We have a 2009 Avantgarde 130 and the toilet flush has stopped working, we have looked for a blown fuse but are not sure where to find it (have looked at fuses under seat, by hook-up)
There seems to be no power by the push button switch.
please help !! rather not go to dealer as its 20 mile away !! Thanks


----------



## Jezport (Jun 19, 2008)

smyths said:


> We have a 2009 Avantgarde 130 and the toilet flush has stopped working, we have looked for a blown fuse but are not sure where to find it (have looked at fuses under seat, by hook-up)
> There seems to be no power by the push button switch.
> please help !! rather not go to dealer as its 20 mile away !! Thanks


Thhere is usually a fuse inside the cassette door, mine is to the left.


----------



## rosalan (Aug 24, 2009)

I am sure this will not help but at the Lincoln Motorhome show, my toilet stopped working; no flush!http://www.motorhomefacts.com/modules/Forums/images/smiles/confused.gif 
After spending some time trying to take it apart and failing, I happened to see one of the stands with a genuine well known expert.

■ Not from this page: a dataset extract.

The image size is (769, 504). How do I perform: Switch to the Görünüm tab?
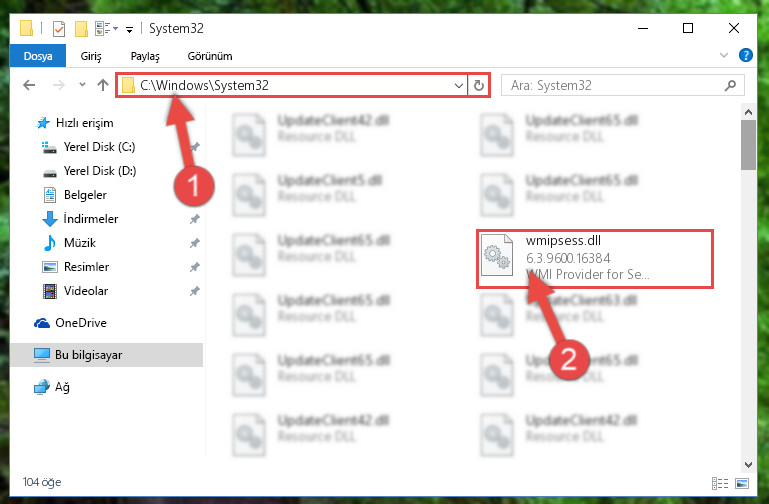pos(210,56)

He was very kind and knowledgable, what is more he knew my unit and gave me clear advice on how to take it to pieces. On return to my van, I followed his instructions whereby the fault became very clear and curable. I later returned and thanked the man for his good guidance and had to explain that it now worked perfectly, since putting water into it. Sadly this is true!http://www.motorhomefacts.com/modules/Forums/images/smiles/redface.gif 
Alan


----------



## Pollydoodle (Aug 18, 2005)

Ours stopped working last time we were out. On our 180 the fuse was inside the cassette compartment - purple 3amp I think it was


----------



## adonisito (Nov 6, 2009)

Fuse inside cassette door and bright purple, like said above. Failing that are you sure all the switches are on? On our (lot older) Elddis, there's a line of 10 amp fuses under the zig panel. Check these if you have them. And like rosalan says, check there's enough water!


----------



## barryd (May 9, 2008)

Same thing happened to us at Christmas. Fuse. Again it was inside where the thetford goes, had to pull out cassette and it was at the back on the right quite deep inside.


----------



## smyths (Feb 27, 2011)

*toilet not flushing*

THANKS GUYS, What a great website,

I found the fuse in the cassette box, it was gone !! replaced it, to find the pump has gone, now to replace it next tine I get a chance.

thanks again

Keep on waving !!


----------



## lifestyle (Apr 27, 2008)

Smyths,join the forum,loads more information on here.

Les


----------



## kezbea (Jan 5, 2008)

This happened to my toilet thought it was the pump.
But it turned out that the panel under the flush button had came lose and there was no contact when pressing .

you can get to it by levering the push button surround off, you may think it wont come off but it will.


----------